Home › Forums › Variable Stars › A beginners follow up question – CCD suitability
- This topic has 8 replies, 4 voices, and was last updated 2 years, 4 months ago by Dr Paul Leyland.
3 January 2021 at 11:21 am #574853Darren JehanParticipant
Firstly, best wishes to all for 2021, hope everyone had a safe festive period.
Following on from my initial post I am looking to make some changes to my equipment to give me a more permanent set up for my observations, and would value some opinions on my thinking…
My AtikOne CCD and Esprit 100ED (f/5) combination appears to give a good FWHM combination of 1.7″/pixel (focal length of 550mm with pixels of 4.54 microns). However, in my f/12 Cassegrain, this comes in under-sampled at 0.51″. If I BIN 2×2, I get back to 1.02″/pixel – which is on the border of under-sampling.
Therefore I am considering a 2nd CCD to allow me to take both pretty pictures and do photometry at the same time, so my question is:
Should I look for a camera with slightly bigger pixels (e.g. 6.45) to avoid the need for binning, or does binning not really matter – provided my calibrations and calculations take this into account?
Are there other factors I should take into account?
Darren3 January 2021 at 2:17 pm #583640
You can always do post hoc binning. What you can not do is undo any binning already applied.
In particular, performing NxN binning in software afterwards gives you the opportunity to increase your dynamic range N^2 -fold by either summation if you can avoid integer overflow or averaging to a floating point format if you can’t — the two are equivalent from a signal processing point of view.4 January 2021 at 2:44 pm #583644Robin LeadbeaterParticipant
I think you mean oversampled ie there are more than 2 pixels per star FWHM. (Why do you consider 1.7 arcsec pixel optimum? What is your actual best seeing?)
Undersampling is to be avoided for science applications but the effect of the additional read noise on signal/noise ratio due to oversampling (this is the only disadvantage I know of) depends on the observation. Playing with Michael Richmond’s calculator for example entering actual numbers for different cameras and observing conditions will give you an idea of the significance for photometry.
Note with CCD cameras (not CMOS), in camera binning (as opposed to post binning) reduces the read noise as there is only one dose per binned super- pixel, though CMOS cameras generally have lower read noise
Robin4 January 2021 at 4:52 pm #583646
Note with CCD cameras (not CMOS), in camera binning (as opposed to post binning) reduces the read noise as there is only one dose per binned super-pixel
That is true, but the read noise adds in quadrature whereas the signal adds. The post-binning signal to noise ratio per NxN binned pixel is N times that of the unbinned pixels.
That is why I was careful to state that the dynamic range can be improved by a factor of NxN for N-fold post-binning, and not the signal to noise ratio. Sometimes the dynamic range is particularly important, such as when trying to detect extremely low contrast objects for instance.

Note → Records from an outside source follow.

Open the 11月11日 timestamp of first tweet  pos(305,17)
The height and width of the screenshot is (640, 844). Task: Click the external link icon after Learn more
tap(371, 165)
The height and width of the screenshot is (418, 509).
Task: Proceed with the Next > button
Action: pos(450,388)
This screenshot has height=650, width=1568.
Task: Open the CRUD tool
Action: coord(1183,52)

FWIW, I generally use in-camera binning for photometry and post-binning for simple detection. The reason for the former is primarily for faster download times and smaller image sizes, rather than any read noise consideration. Read and dark noise is so small on my cooled CCD camera that it is completely overwhelmed by photon noise from the object and the sky. It is way down in the noise, to coin a phrase 😉
Entirely agree about the under/over confusion but failed to mention it earlier. I am pleased that you have done so.4 January 2021 at 5:02 pm #583647
Robin, thank you very much for posting the link to http://spiff.rit.edu/richmond/signal.shtml which I had not seen before and have now bookmarked.

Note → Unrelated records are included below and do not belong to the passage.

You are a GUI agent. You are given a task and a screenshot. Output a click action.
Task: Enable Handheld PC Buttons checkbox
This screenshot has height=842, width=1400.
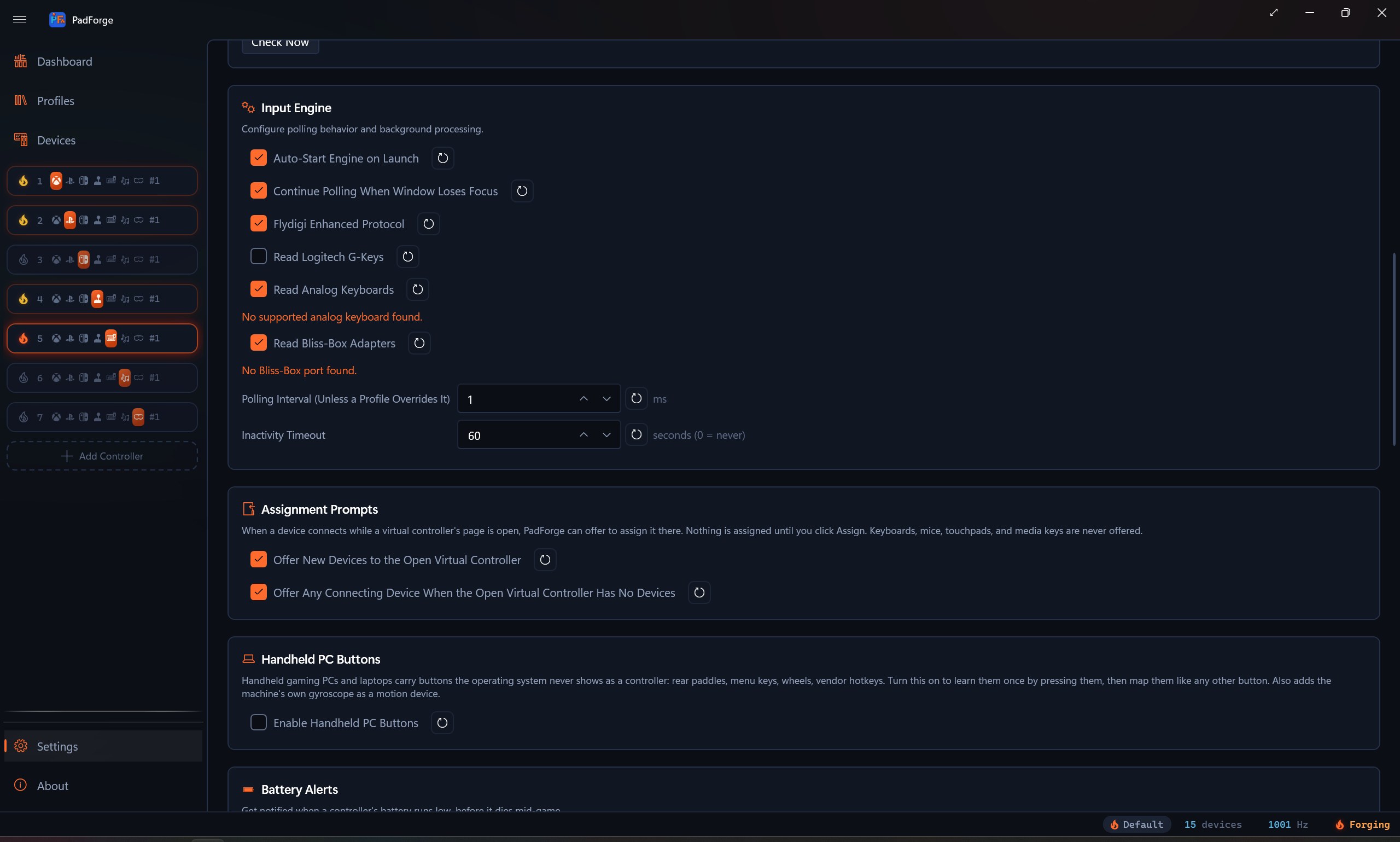pos(259,722)
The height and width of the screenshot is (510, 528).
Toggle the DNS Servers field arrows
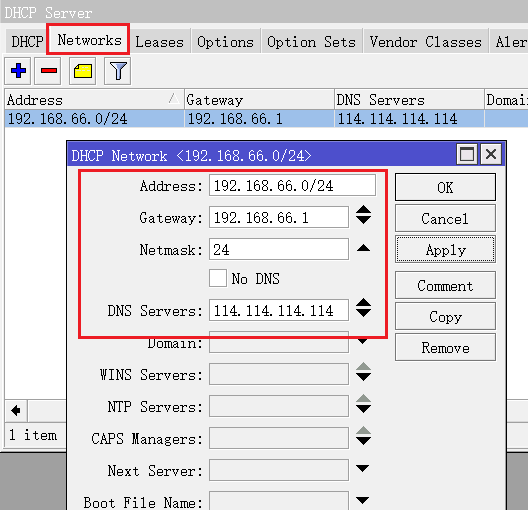tap(363, 307)
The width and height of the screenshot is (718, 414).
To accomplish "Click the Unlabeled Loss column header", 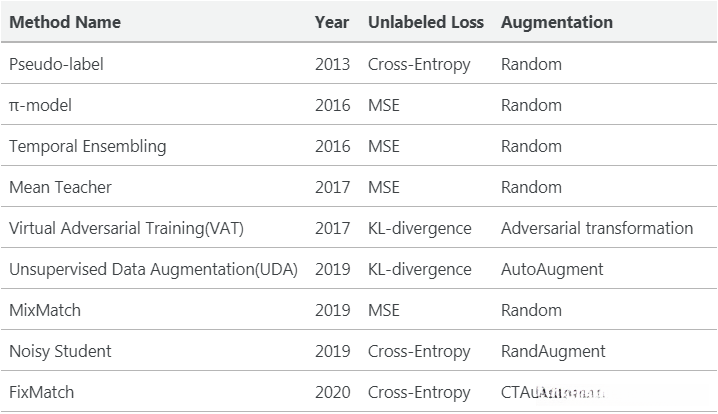I will point(425,21).
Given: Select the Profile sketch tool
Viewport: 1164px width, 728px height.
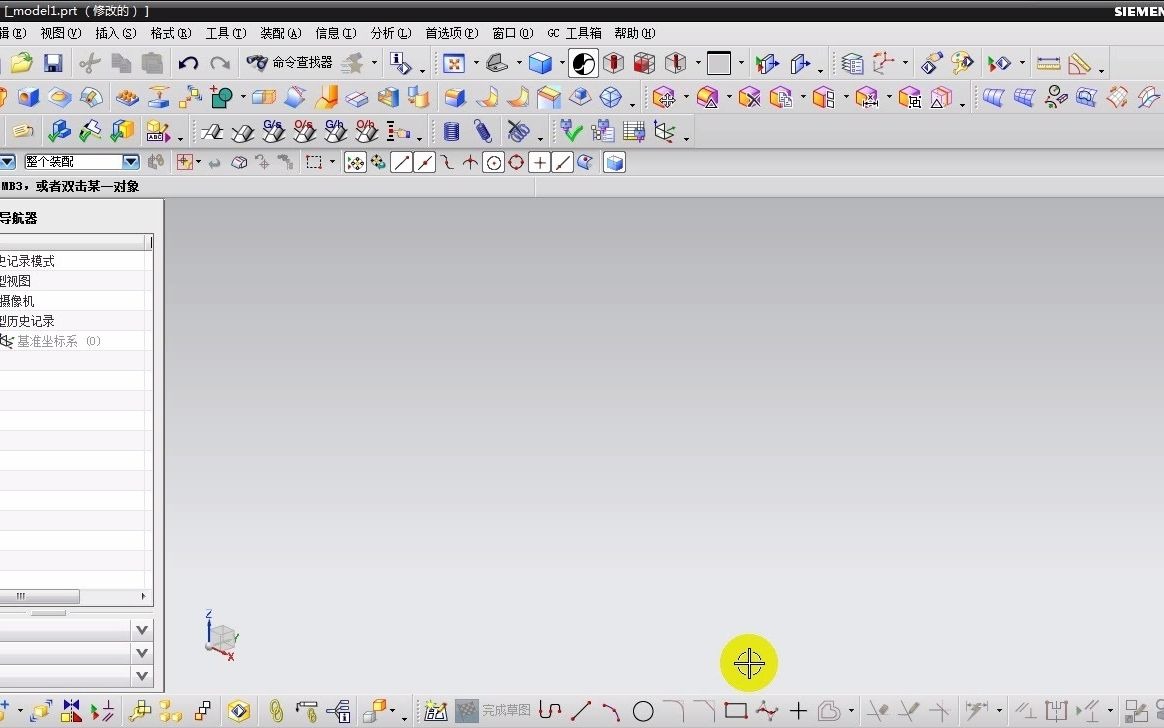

Typing in the values for my set-up confirmed my prejudice that the read noise is almost entire unimportant for the photometric work I do, where I generally take 30s to 60s subs and co-add.4 January 2021 at 5:32 pm #583649Robin LeadbeaterParticipant
>That is why I was careful to state that the dynamic range can be improved by a factor of NxN for N-fold post-binning, and not the signal to noise ratio. Sometimes the dynamic range is particularly important, such as when trying to detect extremely low contrast objects for instance.
Indeed and this is a limitation of in camera binning where unlike post binning, you cannot see the individual pixel counts, so to be sure of not having any individual saturated pixels you have to limit the total counts in a super-pixel to the full well depth of an individual pixel.(Well I suppose one could perhaps assume a gaussian distribution of brightnesses in the star image and allow a higher maximum count per super-pixel which would bring some dynamic range benefit.)
The in camera binned exposure could be split into NxN shorter sub-exposures to match the post binned dynamic range without risking saturation but that then returns you to the same read noise contribution as for post binning. In camera binning can be advantageous though for weak signals in a dark background where the read noise contribution can be significant (in spectroscopy at low SNR for example.)4 January 2021 at 6:47 pm #583651
I think what we are really saying is that you have to pay attention!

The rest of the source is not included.